TASK DESCRIPTION: Check every line below for the word "Toggle" and show those that hold it.

[SOURCE MATERIAL]

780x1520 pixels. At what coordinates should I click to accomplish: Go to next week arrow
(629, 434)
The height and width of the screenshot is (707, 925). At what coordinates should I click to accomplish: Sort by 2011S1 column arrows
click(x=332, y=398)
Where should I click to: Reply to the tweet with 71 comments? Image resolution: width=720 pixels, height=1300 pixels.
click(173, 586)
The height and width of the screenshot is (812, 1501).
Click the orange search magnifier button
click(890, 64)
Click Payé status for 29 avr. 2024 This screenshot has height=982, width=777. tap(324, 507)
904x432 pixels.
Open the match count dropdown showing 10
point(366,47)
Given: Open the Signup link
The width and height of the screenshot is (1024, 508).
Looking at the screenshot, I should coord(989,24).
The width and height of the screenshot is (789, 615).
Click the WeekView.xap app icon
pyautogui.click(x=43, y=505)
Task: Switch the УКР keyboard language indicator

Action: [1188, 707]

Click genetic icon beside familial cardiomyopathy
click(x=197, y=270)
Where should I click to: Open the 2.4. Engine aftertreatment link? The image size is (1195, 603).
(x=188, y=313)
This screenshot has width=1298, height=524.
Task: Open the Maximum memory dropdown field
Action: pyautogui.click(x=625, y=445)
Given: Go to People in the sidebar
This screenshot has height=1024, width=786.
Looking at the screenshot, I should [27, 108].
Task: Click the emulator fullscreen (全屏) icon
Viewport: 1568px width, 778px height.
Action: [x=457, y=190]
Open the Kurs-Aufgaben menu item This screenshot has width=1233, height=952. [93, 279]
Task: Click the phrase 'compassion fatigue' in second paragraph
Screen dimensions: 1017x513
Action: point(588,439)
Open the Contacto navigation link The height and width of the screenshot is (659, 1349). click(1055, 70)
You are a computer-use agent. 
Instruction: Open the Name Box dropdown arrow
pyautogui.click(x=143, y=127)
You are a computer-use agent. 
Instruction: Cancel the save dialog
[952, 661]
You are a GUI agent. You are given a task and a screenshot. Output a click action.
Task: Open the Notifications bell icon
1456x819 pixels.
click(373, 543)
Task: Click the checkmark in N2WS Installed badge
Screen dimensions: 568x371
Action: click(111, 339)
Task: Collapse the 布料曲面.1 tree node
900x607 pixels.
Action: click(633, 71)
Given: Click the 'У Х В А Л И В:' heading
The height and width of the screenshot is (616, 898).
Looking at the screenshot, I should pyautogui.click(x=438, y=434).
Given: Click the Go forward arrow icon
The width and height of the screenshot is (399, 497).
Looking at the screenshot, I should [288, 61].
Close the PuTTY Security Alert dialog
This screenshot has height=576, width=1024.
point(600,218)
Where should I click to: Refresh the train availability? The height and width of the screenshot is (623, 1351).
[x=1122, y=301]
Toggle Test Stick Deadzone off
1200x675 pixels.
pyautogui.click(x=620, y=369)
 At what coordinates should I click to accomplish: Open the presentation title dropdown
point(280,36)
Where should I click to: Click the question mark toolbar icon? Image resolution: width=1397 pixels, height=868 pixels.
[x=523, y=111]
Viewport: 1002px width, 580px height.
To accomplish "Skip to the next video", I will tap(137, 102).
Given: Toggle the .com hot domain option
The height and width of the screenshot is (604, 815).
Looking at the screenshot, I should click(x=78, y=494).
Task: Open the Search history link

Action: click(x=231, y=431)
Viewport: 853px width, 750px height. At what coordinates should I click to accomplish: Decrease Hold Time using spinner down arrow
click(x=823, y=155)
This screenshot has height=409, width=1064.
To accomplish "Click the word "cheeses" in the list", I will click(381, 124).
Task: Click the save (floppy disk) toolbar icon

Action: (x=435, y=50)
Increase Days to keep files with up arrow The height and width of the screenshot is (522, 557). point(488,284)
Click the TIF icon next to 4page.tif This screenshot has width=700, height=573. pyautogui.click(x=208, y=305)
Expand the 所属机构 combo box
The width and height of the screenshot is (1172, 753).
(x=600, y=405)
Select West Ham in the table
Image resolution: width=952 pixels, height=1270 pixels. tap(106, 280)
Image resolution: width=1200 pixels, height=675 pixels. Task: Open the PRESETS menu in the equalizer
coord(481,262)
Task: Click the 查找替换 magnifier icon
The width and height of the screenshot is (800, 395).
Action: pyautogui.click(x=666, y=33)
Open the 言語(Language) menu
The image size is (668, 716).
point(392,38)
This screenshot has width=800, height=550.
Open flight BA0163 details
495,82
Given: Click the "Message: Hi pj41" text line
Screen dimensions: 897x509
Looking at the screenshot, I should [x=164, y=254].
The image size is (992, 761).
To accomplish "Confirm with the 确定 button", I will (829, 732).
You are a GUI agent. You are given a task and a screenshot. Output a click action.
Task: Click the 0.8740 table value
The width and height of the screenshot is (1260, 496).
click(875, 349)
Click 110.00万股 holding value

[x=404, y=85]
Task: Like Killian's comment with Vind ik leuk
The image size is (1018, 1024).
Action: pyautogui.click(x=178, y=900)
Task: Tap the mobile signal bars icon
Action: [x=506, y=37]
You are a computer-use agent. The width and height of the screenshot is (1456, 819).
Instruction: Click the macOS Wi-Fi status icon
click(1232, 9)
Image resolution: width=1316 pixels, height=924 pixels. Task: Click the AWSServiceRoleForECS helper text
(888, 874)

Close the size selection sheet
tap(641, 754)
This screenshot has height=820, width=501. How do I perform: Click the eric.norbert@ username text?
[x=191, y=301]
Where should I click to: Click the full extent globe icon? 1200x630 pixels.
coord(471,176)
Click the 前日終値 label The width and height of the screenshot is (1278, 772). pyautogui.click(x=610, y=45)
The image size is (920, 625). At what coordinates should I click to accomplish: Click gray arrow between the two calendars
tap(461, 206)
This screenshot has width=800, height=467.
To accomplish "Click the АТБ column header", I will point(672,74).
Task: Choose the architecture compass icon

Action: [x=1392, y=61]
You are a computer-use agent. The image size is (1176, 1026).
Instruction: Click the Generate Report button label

[/SOURCE MATERIAL]

THE ANSWER:
Toggle Test Stick Deadzone off
Given: Toggle the .com hot domain option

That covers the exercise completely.